Fahrassistenz: Es fehlt an der Gründlichkeit
Die Gründlichkeit jedenfalls wünschte man sich auch im Kapitel "Fahrerassistenz", wo der MG mit nervöser Spurhaltung nebst rigidem Lenkradeingriff und holpriger Abstandsregelung nervt. Auch Kleinigkeiten stören, wie dass der Eco-Modus immer wieder neu eingeschaltet werden muss. Einmal steigt die Notbremse radikal in die Eisen, weil sie meint, man komme nicht rechtzeitig zum Stehen. Gut, dass niemand hinter uns fuhr. Was heißt hier "MG Pilot", die meisten Systeme schaltet man schnell einfach aus, weil sie schlecht funkionieren. Da fahren wir statt "teilautonom" lieber ganz autonom, sprich selbst.

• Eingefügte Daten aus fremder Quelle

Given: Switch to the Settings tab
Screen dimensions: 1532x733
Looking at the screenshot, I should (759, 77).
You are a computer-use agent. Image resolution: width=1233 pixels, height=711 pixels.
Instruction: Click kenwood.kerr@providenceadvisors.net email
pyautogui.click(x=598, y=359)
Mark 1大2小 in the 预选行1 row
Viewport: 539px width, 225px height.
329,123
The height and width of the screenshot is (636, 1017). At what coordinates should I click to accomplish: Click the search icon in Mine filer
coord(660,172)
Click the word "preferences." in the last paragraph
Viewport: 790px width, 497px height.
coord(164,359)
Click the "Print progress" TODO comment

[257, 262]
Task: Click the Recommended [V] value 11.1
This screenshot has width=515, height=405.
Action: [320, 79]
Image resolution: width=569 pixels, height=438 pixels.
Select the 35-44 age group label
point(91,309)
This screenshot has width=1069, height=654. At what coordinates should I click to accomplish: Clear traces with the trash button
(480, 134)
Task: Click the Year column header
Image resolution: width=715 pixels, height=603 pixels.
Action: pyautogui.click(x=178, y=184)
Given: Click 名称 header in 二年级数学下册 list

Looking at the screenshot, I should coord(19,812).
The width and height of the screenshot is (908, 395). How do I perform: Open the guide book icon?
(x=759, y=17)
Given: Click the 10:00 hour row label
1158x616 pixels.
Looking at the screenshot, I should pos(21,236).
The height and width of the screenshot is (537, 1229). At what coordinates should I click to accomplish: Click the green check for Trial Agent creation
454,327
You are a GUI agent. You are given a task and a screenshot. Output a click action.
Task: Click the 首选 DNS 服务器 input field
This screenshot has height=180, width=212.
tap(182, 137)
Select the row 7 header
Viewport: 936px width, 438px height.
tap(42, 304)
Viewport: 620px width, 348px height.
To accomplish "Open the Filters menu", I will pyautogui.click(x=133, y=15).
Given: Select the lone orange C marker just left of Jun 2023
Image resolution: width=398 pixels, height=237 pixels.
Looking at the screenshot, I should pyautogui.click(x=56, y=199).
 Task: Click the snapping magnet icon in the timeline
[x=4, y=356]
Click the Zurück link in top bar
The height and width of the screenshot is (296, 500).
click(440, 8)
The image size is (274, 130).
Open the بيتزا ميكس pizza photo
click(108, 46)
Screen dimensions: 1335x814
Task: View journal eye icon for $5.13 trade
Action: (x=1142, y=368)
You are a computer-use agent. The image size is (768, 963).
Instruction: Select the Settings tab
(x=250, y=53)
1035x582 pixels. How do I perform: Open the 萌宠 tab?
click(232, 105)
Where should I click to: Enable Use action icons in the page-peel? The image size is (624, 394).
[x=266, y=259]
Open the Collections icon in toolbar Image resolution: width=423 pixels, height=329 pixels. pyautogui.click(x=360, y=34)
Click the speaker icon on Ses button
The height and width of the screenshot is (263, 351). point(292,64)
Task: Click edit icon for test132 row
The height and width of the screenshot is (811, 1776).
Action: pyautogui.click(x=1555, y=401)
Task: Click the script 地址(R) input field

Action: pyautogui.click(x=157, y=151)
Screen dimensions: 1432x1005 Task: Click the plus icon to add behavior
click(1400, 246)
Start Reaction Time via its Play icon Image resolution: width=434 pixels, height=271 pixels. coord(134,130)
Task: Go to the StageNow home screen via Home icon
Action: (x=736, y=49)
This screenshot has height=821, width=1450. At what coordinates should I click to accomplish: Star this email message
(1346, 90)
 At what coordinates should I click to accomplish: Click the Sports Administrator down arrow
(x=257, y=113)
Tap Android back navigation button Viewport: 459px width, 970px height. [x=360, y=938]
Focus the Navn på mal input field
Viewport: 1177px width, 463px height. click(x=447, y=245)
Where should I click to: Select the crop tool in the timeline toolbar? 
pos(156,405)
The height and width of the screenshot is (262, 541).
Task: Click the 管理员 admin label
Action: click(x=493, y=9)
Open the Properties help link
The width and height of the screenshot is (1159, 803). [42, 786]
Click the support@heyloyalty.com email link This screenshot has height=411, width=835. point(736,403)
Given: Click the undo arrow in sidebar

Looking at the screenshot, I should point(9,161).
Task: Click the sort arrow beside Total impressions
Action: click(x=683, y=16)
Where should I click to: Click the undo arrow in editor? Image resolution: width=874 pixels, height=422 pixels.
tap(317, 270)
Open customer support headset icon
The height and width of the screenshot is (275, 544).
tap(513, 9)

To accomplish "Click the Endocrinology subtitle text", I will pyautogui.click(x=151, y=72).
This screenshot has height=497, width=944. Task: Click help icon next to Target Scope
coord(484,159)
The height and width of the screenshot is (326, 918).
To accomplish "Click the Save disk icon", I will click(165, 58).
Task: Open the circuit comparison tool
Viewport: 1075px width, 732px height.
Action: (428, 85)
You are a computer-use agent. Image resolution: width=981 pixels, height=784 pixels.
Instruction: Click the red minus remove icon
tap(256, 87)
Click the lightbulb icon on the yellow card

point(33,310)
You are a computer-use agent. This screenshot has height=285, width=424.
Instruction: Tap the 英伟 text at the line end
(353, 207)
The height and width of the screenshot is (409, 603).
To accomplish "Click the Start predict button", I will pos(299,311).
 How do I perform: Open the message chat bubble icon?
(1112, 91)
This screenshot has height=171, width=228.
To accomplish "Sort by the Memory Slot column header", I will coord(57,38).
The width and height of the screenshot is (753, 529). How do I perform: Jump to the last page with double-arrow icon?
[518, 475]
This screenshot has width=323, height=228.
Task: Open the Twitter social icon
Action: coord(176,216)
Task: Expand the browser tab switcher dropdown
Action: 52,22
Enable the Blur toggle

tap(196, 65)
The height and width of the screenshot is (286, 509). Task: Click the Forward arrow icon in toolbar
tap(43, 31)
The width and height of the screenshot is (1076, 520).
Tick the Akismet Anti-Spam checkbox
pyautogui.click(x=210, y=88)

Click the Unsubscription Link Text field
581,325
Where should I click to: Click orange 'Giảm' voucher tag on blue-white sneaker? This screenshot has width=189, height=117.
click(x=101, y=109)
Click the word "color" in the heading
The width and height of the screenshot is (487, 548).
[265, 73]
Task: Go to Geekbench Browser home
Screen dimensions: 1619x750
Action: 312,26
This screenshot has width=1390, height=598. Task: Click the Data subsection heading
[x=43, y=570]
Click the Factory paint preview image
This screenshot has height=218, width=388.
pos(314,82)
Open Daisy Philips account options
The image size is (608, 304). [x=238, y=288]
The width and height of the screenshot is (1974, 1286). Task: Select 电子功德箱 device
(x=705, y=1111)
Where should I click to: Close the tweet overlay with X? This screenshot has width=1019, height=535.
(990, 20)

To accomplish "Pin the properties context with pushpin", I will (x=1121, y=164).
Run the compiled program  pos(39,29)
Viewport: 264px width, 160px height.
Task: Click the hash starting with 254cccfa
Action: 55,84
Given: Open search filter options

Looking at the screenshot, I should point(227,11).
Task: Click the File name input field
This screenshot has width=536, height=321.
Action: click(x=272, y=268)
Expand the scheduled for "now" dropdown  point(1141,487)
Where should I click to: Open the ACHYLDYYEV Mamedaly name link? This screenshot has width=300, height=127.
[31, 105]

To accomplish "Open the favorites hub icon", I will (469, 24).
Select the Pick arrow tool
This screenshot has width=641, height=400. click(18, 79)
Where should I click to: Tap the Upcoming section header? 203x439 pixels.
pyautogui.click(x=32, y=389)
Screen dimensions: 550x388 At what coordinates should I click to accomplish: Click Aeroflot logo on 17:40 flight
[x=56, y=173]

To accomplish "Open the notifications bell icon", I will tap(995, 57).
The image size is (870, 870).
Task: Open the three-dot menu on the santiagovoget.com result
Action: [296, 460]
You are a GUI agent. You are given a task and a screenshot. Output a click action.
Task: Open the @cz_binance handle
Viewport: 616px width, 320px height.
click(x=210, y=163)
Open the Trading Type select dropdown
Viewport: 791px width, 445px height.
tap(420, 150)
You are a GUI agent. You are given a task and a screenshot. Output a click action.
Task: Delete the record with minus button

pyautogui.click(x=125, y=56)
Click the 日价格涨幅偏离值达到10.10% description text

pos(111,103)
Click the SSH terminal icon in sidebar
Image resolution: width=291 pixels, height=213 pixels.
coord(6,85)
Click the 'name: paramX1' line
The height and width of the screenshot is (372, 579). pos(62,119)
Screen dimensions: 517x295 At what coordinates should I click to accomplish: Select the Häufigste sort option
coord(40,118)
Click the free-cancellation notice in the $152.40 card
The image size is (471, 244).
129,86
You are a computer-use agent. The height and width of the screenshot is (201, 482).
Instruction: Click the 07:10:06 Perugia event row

Agiles Handling: Die Hardware passt
Was einiges Vergnügen bereitet - und damit zu den guten Seiten des roten Wagens aus dem Reich der Mitte. Der mit 1,7 Tonnen nicht zu schwer geratene MG bietet eine gute Übersicht, legt mit dem 125-kW-Heckmotor und seinen 250 Nm flott und stets trittsicher los, zieht unter 8 Sekunden auf 100 km/h und fegt freudig und präzise dirigiert um die Kurven, gerne auch mit angedeutetem Heckschwenk, bevor - hier mal gut dosiert - die Elektronik greift. Bei 160 km/h ist in der Basisversion Schluss, generell vernünftig für einen Stromer.
Straffes Fahrwerk, steife Karosse
Das Fahrwerk auf der SAIC MSP-Basis (Modular Scalabe Platform) ist eher straff ohne unsportliche Härte, die Seitenneigung gering, der MG4 bleibt auf einem auch langsteckentauglichen Komfortniveau. Die Geräuschkulisse aus Wind- und Abrolllauten ist relativ niedrig, die Verwindungssteifigkeit dafür hoch, nichts knistert oder knackt. Der Synchronmotor hinten verhält sich leise, sendet aber bei 120 km/h dezent spürbare Vibrationen ins Rückenmark. Die Rekuperation lässt sich nach Gusto justieren, bis hin zum "One-Pedel-Drive", der MG kriecht los, sobald man den Fuß von der Bremse nimmt. Passt soweit.
Infotainment: Wie aus der Bastelbude
Altbacken und ein bisschen wie aus dem China-Elektro-Sortiment früherer Zeiten wirkt dagegen das Infotainment, die Regelung gelingt nur mit spitzen Fingern und dezidiertem Druck auf das Display. Nervig: Das nebenbei noch kabelgebundene Carplay muss jedes Mal wieder aktiviert werden. Die Heizungsregelung könnte feiner sein, es wird entweder warm oder kalt, nicht viel dazwischen. Dafür gelingt die "nicht-digitale", sprich analoge Bedienung umso besser: Der MG ist bei spektakulärer Außenoptik innen sehr sachlich und nüchtern gemacht, dabei mit guten Sitzen, reichlich Ablagen, einem griffigen Lenkrad und guter Übersicht gesegnet, dazu kommen noch gute Spiegel, herrlich "normale" Blinkerhebel oder ein Bordcomputer, der in drei Ebenen keine Fragen offenlässt. Unprätentiös und völlig unchinesisch, fast "Golf-mäßig", könnte man sagen.
Platz da: Sogar das Fahrrad passt unzerlegt rein
Gut gefällt zudem das Platzangebot: Auf kompakten 4,28 Meter Länge seitzen vier Erwachsene bequem, es gibt im Fond viel Platz über dem Scheitel wie auch vor den Knien, nötigenfalls auch ein Fünfter in der Mitte, weil der Akku sehr flach baut und der Boden im Fond fast eben ist. Auch der Kofferraum, mit Unterbodenfach geht in Ordnung, einen Frunk sucht man aber trotz Heckantrieb vergebens. Dafür passt das Gravel-Bike in einem Hopps in den bei Umklappen der Lehnen fast ebenen Kofferraum, der folglich eine gute Länge realisiert, fast wie ein kleiner Kombi.
So bleibt am Ende das schale Gefühl: Hier wäre mehr drin gewesen, für MG. Und andererseits die Botschaft an die heimischen Hersteller, es besser zu machen. Motto: Die anderen kochen auch nur mit Wasser. Allerdings kochen sie sehr schnell.